Abstract
Objective:
The objective of this study was to identify the common etiological pathogens causing community acquired pneumonia (CAP) in our hospital and sensitivity patterns to the common antibiotics used.
Materials and Methods:
This study was undertaken in a 750 bedded multi-specialty referral hospital in Kerala catering to both urban and semi-urban populations. It is a prospective study of patients who attended the medical out-patient department and those admitted with a clinical diagnosis of CAP, during the year 2009. Data were collected based on detailed patient interview, clinical examination and laboratory investigations. The latter included sputum culture and sensitivity pattern. These were tabulated and percentage incidence of etiological pathogens calculated. The antimicrobial sensitivity pattern was also classified by percentage and expressed as bar diagram.
Results:
The study showed Streptococcus pneumoniae to be the most common etiological agent for CAP, in our hospital setting. The other organisms isolated in order of frequency were Klebsiella pneumoniae, Pseudomonas aeruginosa, Alpha hemolytic streptococci, Escherichia coli, Beta hemolytic streptococci and atypical coli. S. pneumoniae was most sensitive to linezolid, followed by amoxicillin-clavulanate (augmentin), cloxacillin and ceftriaxone. Overall, the common pathogens causing CAP showed highest sensitivity to amikacin, followed by ofloxacin, gentamycin, amoxicillin-clavulanate (augmentin), ceftriaxone and linezolid. The least sensitivity rates were shown to amoxicillin and cefoperazone.
Conclusion:
In a hospital setting, empirical management for cases of CAP is not advisable. The present study has shown S. pneumoniae as the most likely pathogen and either linezolid or amikacin as the most likely effective antimicrobial in cases of CAP, in our setting.

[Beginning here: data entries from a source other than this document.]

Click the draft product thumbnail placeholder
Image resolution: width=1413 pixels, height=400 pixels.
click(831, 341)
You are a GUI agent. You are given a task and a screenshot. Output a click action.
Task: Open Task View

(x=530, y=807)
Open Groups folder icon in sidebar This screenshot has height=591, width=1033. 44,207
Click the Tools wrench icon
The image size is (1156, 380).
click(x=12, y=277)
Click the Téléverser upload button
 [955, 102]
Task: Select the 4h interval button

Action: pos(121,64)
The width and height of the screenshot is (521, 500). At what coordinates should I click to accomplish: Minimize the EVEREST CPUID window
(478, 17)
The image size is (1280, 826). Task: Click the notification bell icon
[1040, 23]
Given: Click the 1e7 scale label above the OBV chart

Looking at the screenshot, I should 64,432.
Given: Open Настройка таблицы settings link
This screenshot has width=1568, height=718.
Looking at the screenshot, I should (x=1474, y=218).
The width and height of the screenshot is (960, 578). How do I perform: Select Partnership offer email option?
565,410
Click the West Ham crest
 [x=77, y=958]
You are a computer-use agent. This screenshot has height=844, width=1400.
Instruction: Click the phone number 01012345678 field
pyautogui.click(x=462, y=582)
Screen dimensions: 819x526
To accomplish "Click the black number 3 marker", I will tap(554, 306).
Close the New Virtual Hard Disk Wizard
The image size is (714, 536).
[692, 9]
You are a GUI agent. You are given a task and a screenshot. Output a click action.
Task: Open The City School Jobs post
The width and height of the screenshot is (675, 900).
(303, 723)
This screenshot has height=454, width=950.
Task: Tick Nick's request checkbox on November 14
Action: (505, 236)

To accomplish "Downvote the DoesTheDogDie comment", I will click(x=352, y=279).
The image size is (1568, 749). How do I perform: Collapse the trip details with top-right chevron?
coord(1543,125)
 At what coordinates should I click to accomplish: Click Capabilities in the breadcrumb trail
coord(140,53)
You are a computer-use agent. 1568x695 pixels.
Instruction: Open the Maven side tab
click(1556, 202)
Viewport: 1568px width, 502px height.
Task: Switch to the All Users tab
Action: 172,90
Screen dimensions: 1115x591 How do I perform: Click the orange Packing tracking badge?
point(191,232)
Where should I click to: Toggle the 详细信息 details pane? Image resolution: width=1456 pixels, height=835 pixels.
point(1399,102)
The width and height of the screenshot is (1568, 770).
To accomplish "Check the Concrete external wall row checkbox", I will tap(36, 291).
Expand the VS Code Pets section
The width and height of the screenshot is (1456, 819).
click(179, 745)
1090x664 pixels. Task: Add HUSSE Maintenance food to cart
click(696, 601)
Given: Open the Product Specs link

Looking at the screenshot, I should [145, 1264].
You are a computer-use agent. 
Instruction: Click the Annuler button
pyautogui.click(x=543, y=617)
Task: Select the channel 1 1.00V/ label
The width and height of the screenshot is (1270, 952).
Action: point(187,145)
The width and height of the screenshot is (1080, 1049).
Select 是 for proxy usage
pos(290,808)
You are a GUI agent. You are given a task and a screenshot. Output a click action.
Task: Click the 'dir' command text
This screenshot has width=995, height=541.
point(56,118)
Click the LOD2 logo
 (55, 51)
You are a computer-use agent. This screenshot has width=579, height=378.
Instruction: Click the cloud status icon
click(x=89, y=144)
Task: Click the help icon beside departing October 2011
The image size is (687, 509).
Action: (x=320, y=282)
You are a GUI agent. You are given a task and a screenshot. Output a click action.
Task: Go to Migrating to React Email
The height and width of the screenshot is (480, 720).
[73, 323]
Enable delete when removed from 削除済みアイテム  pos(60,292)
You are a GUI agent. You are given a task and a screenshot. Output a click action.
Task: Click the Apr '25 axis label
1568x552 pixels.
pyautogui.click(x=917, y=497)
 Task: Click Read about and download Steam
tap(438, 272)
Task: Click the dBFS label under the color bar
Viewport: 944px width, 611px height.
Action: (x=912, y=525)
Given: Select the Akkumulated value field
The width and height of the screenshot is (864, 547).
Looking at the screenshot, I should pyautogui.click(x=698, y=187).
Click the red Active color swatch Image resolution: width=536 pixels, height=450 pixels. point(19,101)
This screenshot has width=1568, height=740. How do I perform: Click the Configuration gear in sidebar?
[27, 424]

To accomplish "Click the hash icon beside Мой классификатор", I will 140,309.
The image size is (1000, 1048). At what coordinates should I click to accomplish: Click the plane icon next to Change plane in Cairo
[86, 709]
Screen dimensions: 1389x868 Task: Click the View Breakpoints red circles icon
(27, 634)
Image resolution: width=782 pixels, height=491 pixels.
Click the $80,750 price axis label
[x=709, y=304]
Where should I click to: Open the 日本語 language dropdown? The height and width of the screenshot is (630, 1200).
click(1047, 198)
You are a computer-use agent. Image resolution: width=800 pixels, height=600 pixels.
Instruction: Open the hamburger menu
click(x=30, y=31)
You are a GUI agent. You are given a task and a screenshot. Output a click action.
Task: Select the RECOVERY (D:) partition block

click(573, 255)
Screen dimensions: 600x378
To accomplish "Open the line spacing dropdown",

Keywords: Community acquired, microbial sensitivity, pathogens, pneumonia
Introduction
Community acquired pneumonia (CAP) is defined as an acute infection of the pulmonary parenchyma that is associated with at least some symptoms of acute infection, accompanied by the presence of an acute infiltrate on a chest radiograph or auscultatory findings consistent with pneumonia, in a patient not hospitalized or residing in a long-term care facility for 14 days before the onset of symptoms.[1] In the absence of a chest X-ray, the British Thoracic Society defines pneumonia as symptoms of an acute lower respiratory tract infection, including a cough and at least one other lower respiratory tract symptom, together with at least one systemic symptom and new focal signs on chest examination.[2]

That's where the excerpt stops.